##### EXCERPTED PASSAGE #####

Johannes was arrested by the Gestapo in spring 1942 and brought to a concentration camp (probably Trawniki) near Lublin where he was reported to have died of Tuberculosis in July 1942. At about the same time his mother Gertrud suffered an attack, possibly a stroke, after which her health deteriorated steadily and she was dependant on her daughter Hildegard’s care.
From 1941 Hildegard was deployed as a forced labourer to the pharmaceutical company Riedel-de Haën in Britz on the outskirts of Berlin.
Konrad’s and Gerhard’s desperate attempts to find a way for their mother and sister to emigrate from Germany ultimately failed. Gertrud and Hildegard were fetched from their flat in Kurfürstenstrasse on 12 December 1942 and brought to a ‘collection point’ (Sammellager ), probably in Gerlachstrasse, where Gertrud died. Hildegard’s fate is unknown. She is on the list of names on a transport from Berlin to Auschwitz and there is uncorroborated evidence that she worked as a nurse in Theresienstadt and died there, or after being transported on to Auschwitz in 1944; but she was not officially recorded at either camp.

#####

Could you condense the paragraph in the passage about Gertrud and her children that begins "Konrad's and Gerhard's desperate attempts" into a bulleted list that keeps its main facts? The entries after this passage are separate material with no connection to it.

##### DATA RECORDS #####

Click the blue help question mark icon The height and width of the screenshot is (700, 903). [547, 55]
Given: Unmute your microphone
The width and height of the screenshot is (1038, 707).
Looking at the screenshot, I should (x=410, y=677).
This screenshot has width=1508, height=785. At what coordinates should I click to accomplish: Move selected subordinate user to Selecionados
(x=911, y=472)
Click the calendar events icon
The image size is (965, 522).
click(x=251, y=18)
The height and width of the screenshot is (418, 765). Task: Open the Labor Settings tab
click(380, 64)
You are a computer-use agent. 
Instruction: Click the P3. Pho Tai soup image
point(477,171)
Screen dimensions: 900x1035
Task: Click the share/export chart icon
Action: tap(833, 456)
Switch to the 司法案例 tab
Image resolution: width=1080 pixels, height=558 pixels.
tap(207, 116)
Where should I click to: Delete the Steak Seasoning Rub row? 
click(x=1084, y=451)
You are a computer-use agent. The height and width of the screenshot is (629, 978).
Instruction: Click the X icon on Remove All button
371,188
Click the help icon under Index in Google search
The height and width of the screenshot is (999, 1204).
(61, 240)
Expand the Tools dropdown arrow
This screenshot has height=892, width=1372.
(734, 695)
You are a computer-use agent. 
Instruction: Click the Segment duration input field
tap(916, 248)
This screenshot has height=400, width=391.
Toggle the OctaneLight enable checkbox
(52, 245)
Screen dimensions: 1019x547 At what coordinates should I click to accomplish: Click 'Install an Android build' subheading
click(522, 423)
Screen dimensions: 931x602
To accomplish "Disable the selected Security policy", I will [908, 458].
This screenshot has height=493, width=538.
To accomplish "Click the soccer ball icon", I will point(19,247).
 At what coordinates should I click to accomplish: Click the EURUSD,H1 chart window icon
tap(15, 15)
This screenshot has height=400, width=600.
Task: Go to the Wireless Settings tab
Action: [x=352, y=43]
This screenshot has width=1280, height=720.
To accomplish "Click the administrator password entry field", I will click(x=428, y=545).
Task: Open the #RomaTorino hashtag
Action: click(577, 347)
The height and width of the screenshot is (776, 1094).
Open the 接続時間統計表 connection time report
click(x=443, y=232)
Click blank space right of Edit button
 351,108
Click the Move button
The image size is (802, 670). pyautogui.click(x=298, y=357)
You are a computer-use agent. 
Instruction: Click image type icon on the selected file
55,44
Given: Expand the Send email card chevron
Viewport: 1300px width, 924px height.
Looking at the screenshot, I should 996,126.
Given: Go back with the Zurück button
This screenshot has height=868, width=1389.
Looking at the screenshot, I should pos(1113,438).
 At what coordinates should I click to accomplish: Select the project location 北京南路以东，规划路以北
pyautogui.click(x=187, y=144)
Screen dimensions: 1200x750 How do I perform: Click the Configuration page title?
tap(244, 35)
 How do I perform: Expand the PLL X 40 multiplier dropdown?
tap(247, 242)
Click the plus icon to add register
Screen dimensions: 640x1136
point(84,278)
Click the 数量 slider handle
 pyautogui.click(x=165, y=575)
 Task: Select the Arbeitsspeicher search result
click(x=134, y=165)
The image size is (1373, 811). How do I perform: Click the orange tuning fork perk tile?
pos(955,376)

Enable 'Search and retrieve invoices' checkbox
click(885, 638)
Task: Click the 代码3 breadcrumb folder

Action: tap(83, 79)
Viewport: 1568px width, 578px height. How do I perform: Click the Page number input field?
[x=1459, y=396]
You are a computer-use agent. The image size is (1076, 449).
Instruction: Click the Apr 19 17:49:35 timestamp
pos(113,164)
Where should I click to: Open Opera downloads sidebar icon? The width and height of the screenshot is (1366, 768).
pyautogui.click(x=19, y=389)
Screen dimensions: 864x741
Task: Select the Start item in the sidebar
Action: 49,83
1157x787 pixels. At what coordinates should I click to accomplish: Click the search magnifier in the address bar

#####

• [RESPONSE AREA]:
- Konrad and Gerhard tried desperately to get their mother and sister out of Germany but failed.
- On 12 December 1942, Gertrud and Hildegard were taken from their flat in Kurfürstenstrasse to a collection point (Sammellager), probably in Gerlachstrasse.
- Gertrud died there.
- Hildegard's fate is unknown. She is listed on a transport from Berlin to Auschwitz. Unconfirmed evidence says she worked as a nurse in Theresienstadt and died there, or after being sent on to Auschwitz in 1944. Neither camp officially recorded her.